With the pictures left out, reproduce exactly the lines from the one containing "Screen dimensions: 830x436" through the final line of the entries.

Stored data entries:
▼
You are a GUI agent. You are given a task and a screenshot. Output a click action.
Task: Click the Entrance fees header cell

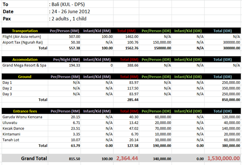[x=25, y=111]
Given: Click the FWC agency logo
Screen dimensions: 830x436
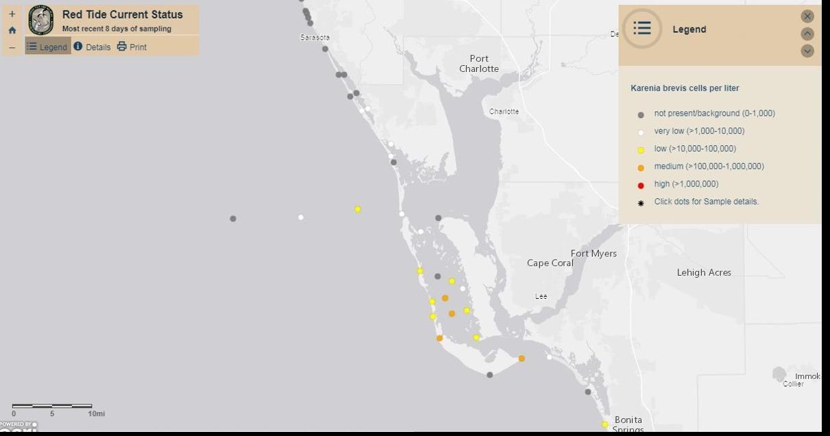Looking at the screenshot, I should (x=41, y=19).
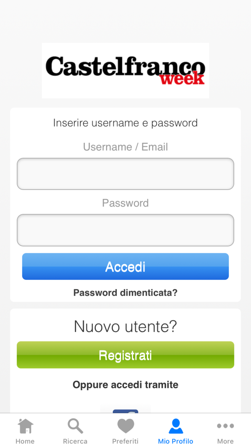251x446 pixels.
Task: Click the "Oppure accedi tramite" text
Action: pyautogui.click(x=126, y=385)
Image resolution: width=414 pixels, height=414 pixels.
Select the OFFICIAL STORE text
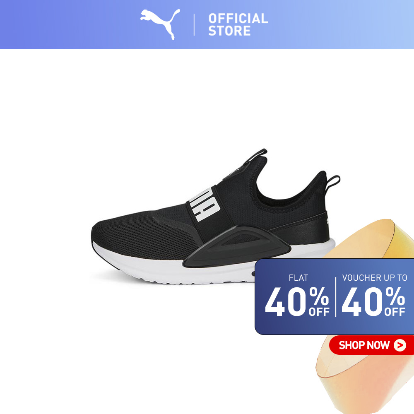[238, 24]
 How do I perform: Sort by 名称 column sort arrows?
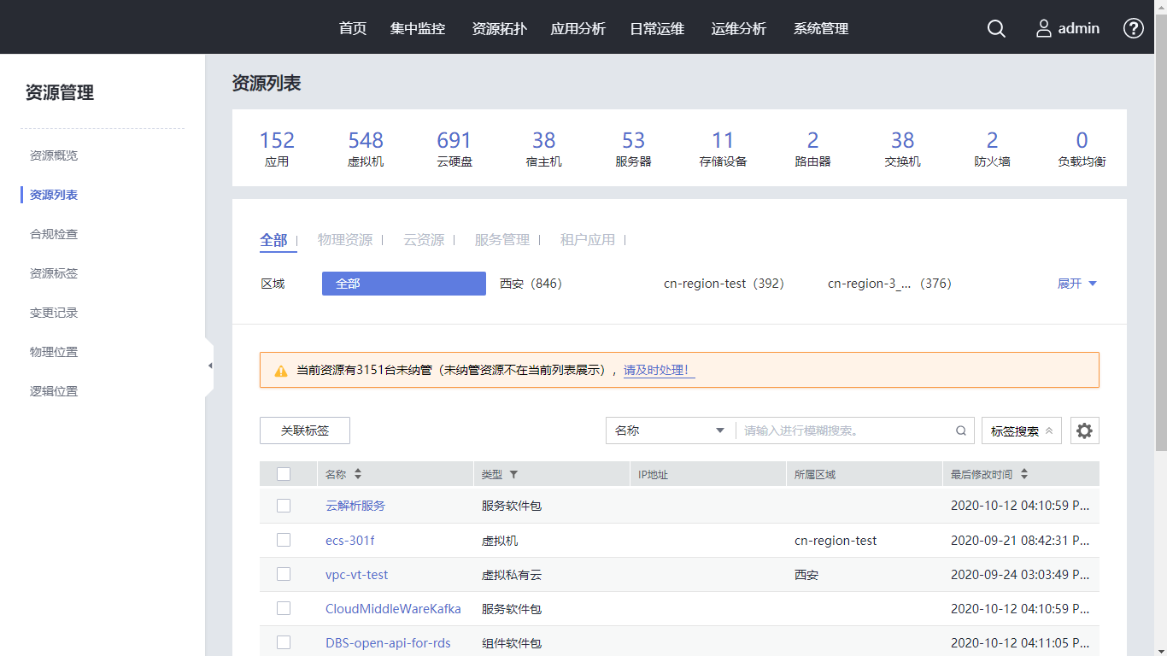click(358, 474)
▲
Task response:
Screen dimensions: 830x436
Looking at the screenshot, I should (x=41, y=19).
251x446 pixels.
Task: Click the "Oppure accedi tramite" text
Action: pyautogui.click(x=126, y=385)
Image resolution: width=414 pixels, height=414 pixels.
Select the OFFICIAL STORE text
[238, 24]
 How do I perform: Sort by 名称 column sort arrows?
click(358, 474)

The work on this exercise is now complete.